→ Exercise materials
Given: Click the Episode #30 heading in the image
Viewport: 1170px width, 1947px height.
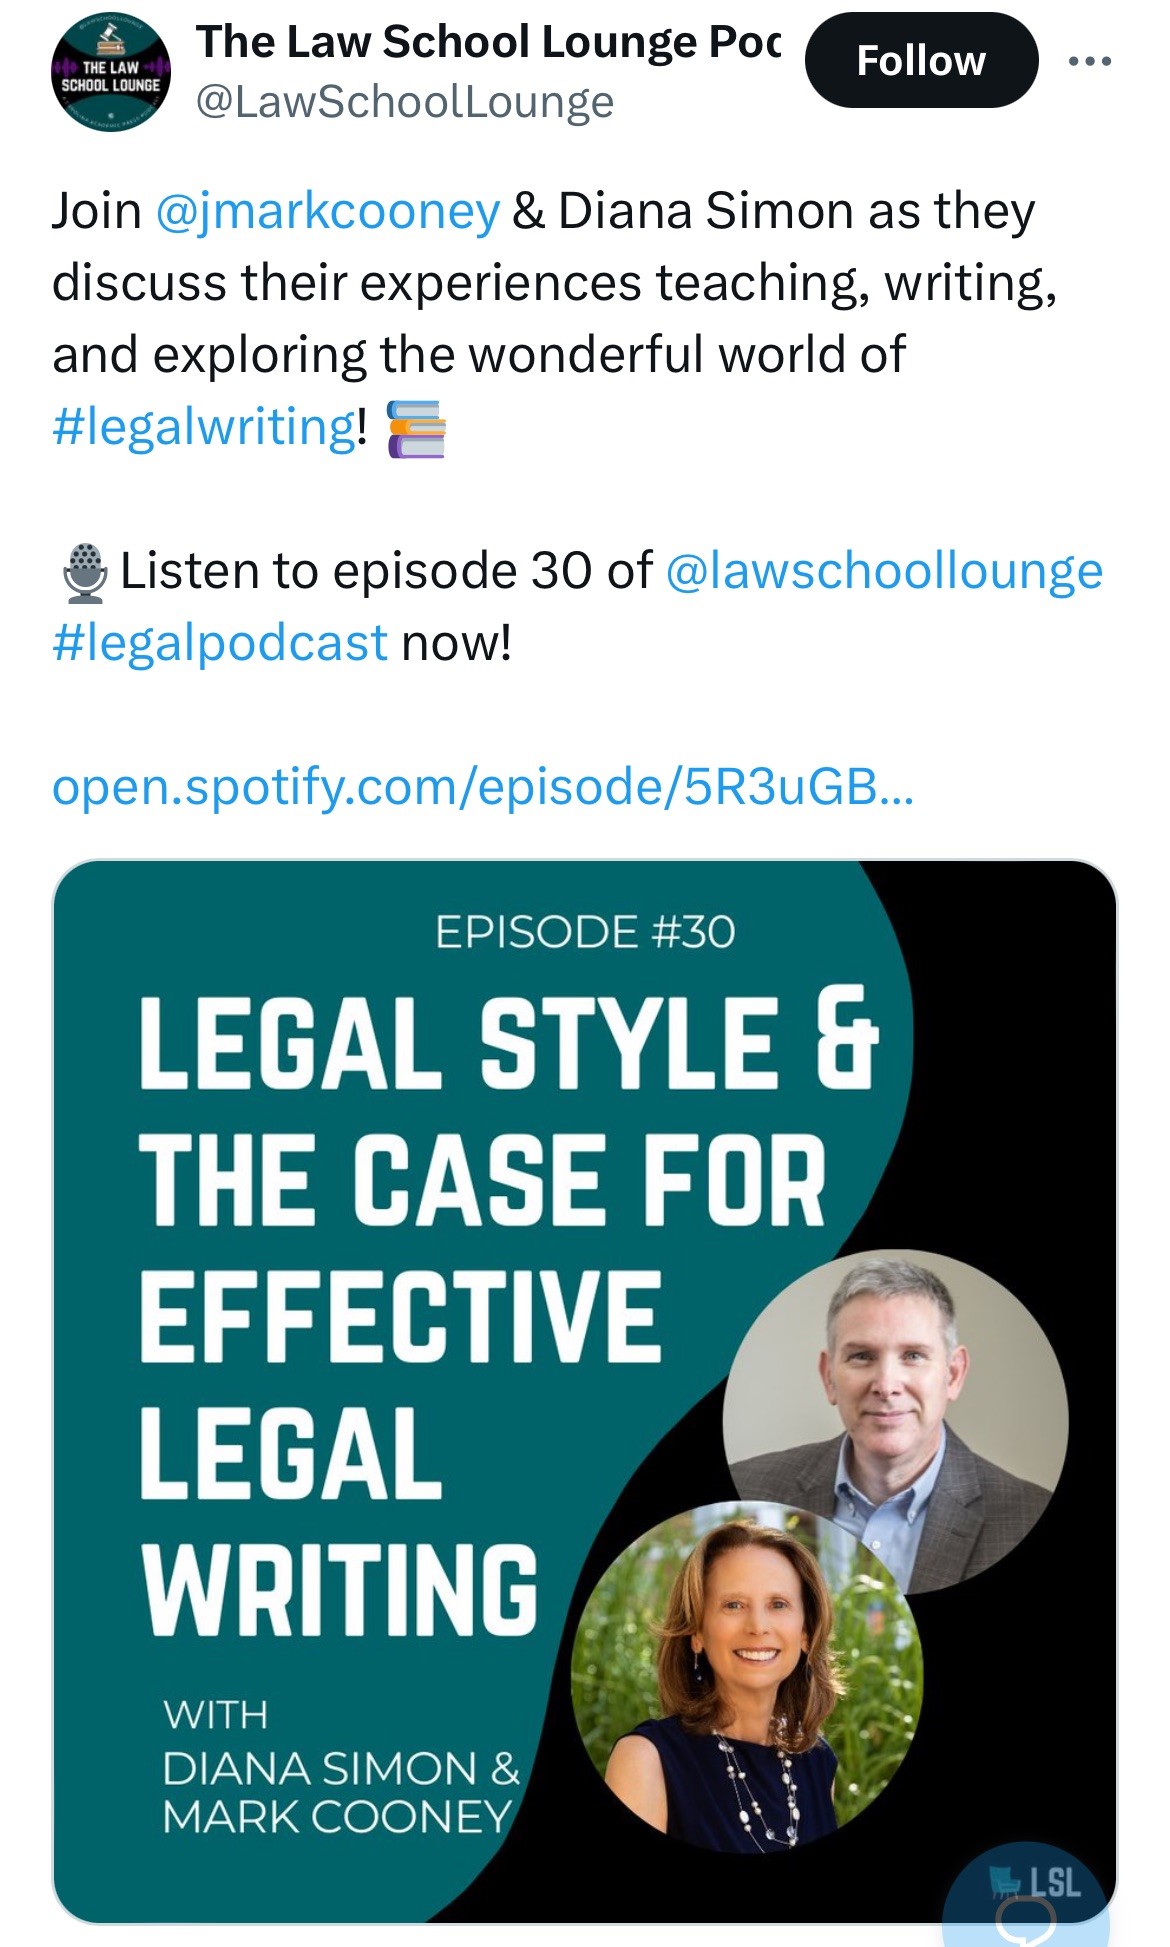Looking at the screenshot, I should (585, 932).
...
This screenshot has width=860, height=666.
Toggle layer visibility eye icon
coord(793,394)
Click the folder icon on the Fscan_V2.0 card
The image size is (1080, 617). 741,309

→ Instructions for the task
Reproduce the lines from the one containing "This screenshot has width=860, height=666." up to and including the one containing "The image size is (1080, 617). 741,309", replacing "icon" with "symbol" and leaving everything else unchanged. Give only those lines.

→ Correct response
This screenshot has width=860, height=666.
Toggle layer visibility eye symbol
coord(793,394)
Click the folder symbol on the Fscan_V2.0 card
The image size is (1080, 617). 741,309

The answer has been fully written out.